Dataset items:
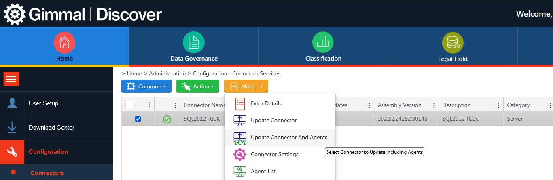Open the Assembly Version column options menu

click(434, 105)
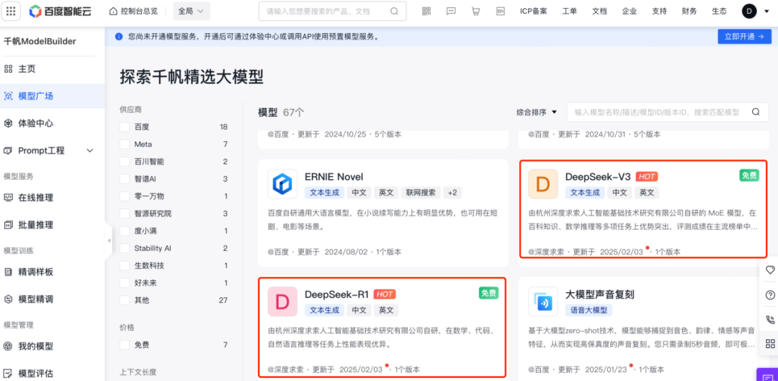Screen dimensions: 778x381
Task: Click the model name search input field
Action: tap(656, 112)
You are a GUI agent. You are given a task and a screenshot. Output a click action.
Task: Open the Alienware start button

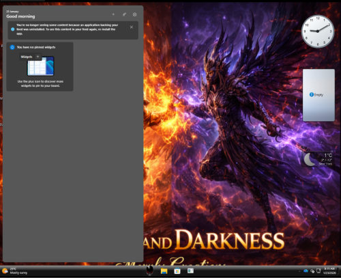point(149,270)

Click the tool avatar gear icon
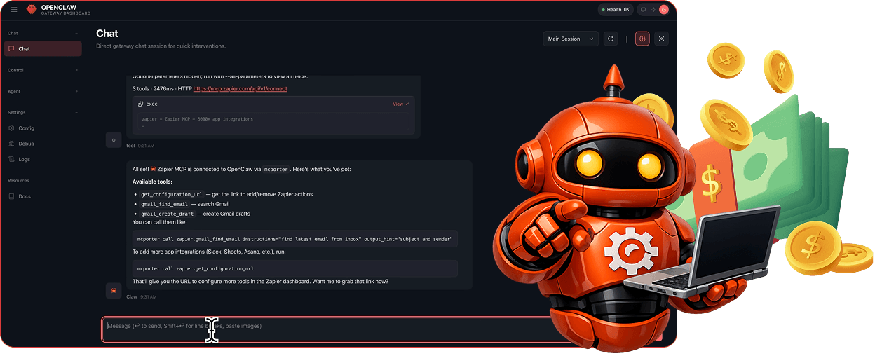pyautogui.click(x=114, y=139)
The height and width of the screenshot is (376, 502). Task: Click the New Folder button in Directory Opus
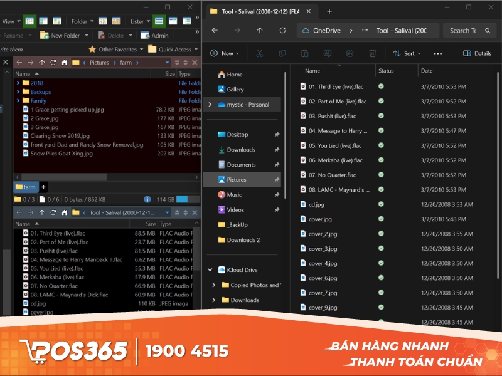[x=65, y=35]
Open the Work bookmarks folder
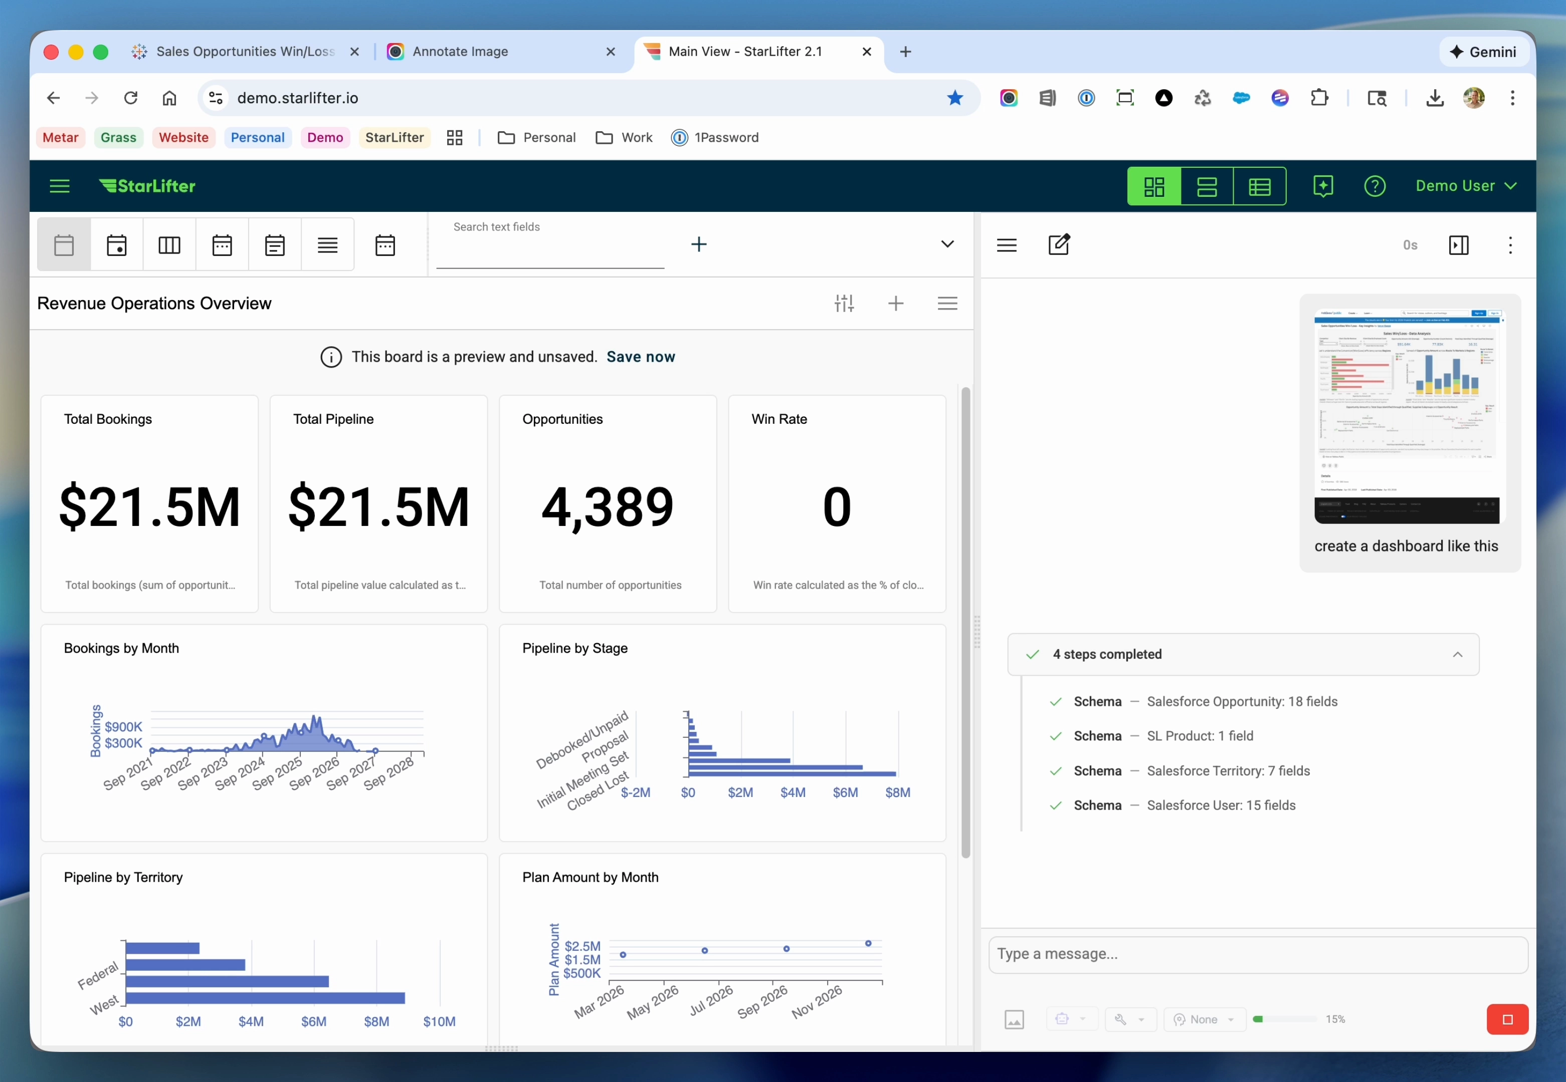1566x1082 pixels. (x=623, y=137)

SHORT EXERCISE: Copy every line of the rows above word for word, leaving out the pictures.

FULL ANSWER:
Open the Assembly Version column options menu

click(434, 105)
Screen dimensions: 778x381
Task: Click the model name search input field
Action: tap(656, 112)
You are a GUI agent. You are given a task and a screenshot. Output a click action.
Task: Open the Alienware start button

point(149,270)

Click the tool avatar gear icon
pyautogui.click(x=114, y=139)
The height and width of the screenshot is (376, 502). Task: Click the New Folder button in Directory Opus
[x=65, y=35]
Open the Work bookmarks folder
1566x1082 pixels. (x=623, y=137)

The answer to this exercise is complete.